On the other hand, Divisch had admirers in high places, among whom were the Emperor Francis I. of Germany and his imperial consort, Maria Theresa. Having been invited to Vienna, Divisch repaired to the Austrian capital, where, with the aid of Father Franz, another electrical devotee, he gave a demonstration of the wonderful capability of the new form of energy before the grandees of the empire.

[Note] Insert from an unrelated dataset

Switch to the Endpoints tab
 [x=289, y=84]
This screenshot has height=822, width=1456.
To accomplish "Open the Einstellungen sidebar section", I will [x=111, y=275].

When he came to the electrical property of points, he showed their discharging power in a very original way, one which must have made his assistant uneasy for a while. At times, the machine worked by Father Franz gave excellent results; at others, it failed to generate. It was noticed by the critical few that when the machine failed, Divisch was close by; while when it worked normally, he was at some distance away. After a number of such alternations of success and failure which sorely perplexed the assistant, himself a man of renown in Vienna, Divisch explained the occurrence by saying, with a merry twinkle in his eye, that the failure of the machine to generate when he was close to it, apparently seeking out the cause of the breakdown, was due to a number of pin-like conductors which he had concealed for the purpose in his peruke and which neutralized the charge on the rotating generator!